She pours herself a glass.

It's the vaunted cure for insomnia and tears. It's something they never gave her, not with ice cold water or flaming mugs or chuckles and spices. She pretends she doesn't see dark eyes that burn and drown her, hear soft lies in Mystique's tongue, or smell that Cajun spice. Pretends not to remember flaming apples of lost innocence and fragile trust cracked and open, raw darkness.

Rogue sways to some forgotten melody sung by a Mama over a girl already too old for trust. These Southern ladies, they take what they're offered, smile, say thank you. They don't say yes; they don't say no.

She swings too wide and white hits the tile. There are no tears when she slowly stoops to clean it up.

Shattered glass, cold nights and hands, warm water, clean air.

And all she sees is liquid white staining her gloves like blood.
 

: : Noir : :

He always was a coffee black kind of guy, straight up, without pretense, drink the bitter dregs of this world and call it good. She never thought she'd like the flavor of something so open, raw, and dark.

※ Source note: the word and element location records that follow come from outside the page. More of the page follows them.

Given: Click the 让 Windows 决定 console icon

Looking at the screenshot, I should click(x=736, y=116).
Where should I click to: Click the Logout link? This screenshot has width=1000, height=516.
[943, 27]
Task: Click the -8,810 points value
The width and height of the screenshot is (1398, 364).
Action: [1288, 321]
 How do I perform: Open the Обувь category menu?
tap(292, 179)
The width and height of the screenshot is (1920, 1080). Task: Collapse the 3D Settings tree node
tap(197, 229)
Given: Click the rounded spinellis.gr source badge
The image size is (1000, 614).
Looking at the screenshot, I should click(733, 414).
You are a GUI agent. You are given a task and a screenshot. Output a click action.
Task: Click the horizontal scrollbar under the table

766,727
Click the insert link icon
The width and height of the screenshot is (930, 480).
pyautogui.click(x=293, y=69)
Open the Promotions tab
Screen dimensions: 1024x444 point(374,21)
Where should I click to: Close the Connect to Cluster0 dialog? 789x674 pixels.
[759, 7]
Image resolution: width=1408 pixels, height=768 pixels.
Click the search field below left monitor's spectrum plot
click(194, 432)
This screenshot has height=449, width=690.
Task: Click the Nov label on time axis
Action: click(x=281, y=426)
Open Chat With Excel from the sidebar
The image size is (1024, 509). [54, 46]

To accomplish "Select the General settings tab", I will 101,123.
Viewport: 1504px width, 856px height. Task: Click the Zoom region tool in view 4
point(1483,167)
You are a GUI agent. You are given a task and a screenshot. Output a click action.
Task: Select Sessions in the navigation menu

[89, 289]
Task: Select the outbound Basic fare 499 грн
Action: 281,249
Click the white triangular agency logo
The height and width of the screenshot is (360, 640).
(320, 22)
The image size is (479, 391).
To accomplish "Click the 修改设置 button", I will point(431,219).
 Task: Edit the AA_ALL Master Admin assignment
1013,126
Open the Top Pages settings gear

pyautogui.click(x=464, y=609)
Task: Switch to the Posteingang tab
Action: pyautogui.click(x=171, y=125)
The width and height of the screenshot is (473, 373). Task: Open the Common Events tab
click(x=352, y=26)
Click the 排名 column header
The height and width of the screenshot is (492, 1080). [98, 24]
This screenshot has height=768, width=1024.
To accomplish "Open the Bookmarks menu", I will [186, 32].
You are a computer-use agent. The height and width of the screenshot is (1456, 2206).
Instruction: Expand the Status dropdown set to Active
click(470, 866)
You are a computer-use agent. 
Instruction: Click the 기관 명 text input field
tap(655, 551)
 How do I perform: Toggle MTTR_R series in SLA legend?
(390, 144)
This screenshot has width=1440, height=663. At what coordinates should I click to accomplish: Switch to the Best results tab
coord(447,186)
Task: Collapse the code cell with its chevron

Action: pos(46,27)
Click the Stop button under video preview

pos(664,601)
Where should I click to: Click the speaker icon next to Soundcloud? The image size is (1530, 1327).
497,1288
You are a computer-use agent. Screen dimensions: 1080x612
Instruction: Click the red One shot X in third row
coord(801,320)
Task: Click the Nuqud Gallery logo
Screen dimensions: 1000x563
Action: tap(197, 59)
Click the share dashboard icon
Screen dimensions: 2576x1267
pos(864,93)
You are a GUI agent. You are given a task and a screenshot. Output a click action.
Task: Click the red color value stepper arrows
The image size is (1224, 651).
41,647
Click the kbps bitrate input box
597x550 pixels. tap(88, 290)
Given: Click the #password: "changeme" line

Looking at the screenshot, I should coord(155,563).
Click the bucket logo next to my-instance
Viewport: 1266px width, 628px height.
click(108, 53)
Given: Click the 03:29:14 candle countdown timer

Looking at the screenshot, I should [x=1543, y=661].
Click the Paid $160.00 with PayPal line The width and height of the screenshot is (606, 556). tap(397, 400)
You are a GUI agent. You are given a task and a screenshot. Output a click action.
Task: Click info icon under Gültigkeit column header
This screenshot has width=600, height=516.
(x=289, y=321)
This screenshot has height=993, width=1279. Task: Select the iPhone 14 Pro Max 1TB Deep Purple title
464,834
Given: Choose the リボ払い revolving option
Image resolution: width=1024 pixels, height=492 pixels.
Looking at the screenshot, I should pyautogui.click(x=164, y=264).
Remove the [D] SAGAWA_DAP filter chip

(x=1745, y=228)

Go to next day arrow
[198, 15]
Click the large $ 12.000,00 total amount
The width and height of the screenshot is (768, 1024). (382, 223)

Mystery burned in eyes of darkness. Still a Southern belle, she takes what is offered and pours what he likes best.

How did they come to this?

This is how she takes him: black as sin, black as a thief, a liar, a wanderer in eyes and heart. She takes the way he never denies his guilts, takes that he never denies the way he wants her. They sit at the little coffee shop down the road from the mansion and drink their coffee. His is noir. She learned to pronounce the word for him.

Never tells him she likes good Southern English and front porch swings and hot and sticky Mississippi afternoons because in New York winters you gotta have something to keep you warm and if it's Cajun and spicy and black—noir—you take it because it's what is offered. It keeps you warm.

But she would be the one that brought him here at the end of each test, at the beginning of each time they turned on the news.

There is no cure for what ails her.

Her last date at the same Starbucks, sipping her latte, watching him slide one finger around the edge of his coffee, black, without drinking it or looking at it. She stares at her own gloved hands.

He would be looking at her. Remy always would.

Dark eyes and dark coffee, rich and bitter, warm and real.

Her last impression of coffee is that he never drank.
 

: : Latte : :

She never was a coffee black kind of girl, never took her bitterness without the sweet, never drank the darkness without the light, not on her first date, not on her last.

Rogue coughs and spews when she first tastes the scalding, dark liquid Remy hands her. She wonders—not briefly—how she let him talk her into a date, any date, even 'just coffee' the way he drawled it out so innocently.

But he chuckles at her reaction, then turns red eyes on hers, intrigued. "Y' ain't ever had coffee?"

She glares in lieu of a blush. The jokes on virginity are something she can forego.

Red irises flare like flames in a dark fireplace against black darkness in his eyes. She never liked the shadows or the dark that burned, would remember liquid shadows in the eyes that drowned her. How she always gets so close to fire, always ends up burnt.

Remy moves smoothly out of his seat, goes up to the Starbucks girl behind the counter, chats her up softly so Rogue can't quite hear but for their laughter setting fire in her belly. It was an endless circle, find a guy and watch them flirt up someone else. Remy returns, slides into his seat across from her, leans forward. He still hasn't sipped his coffee.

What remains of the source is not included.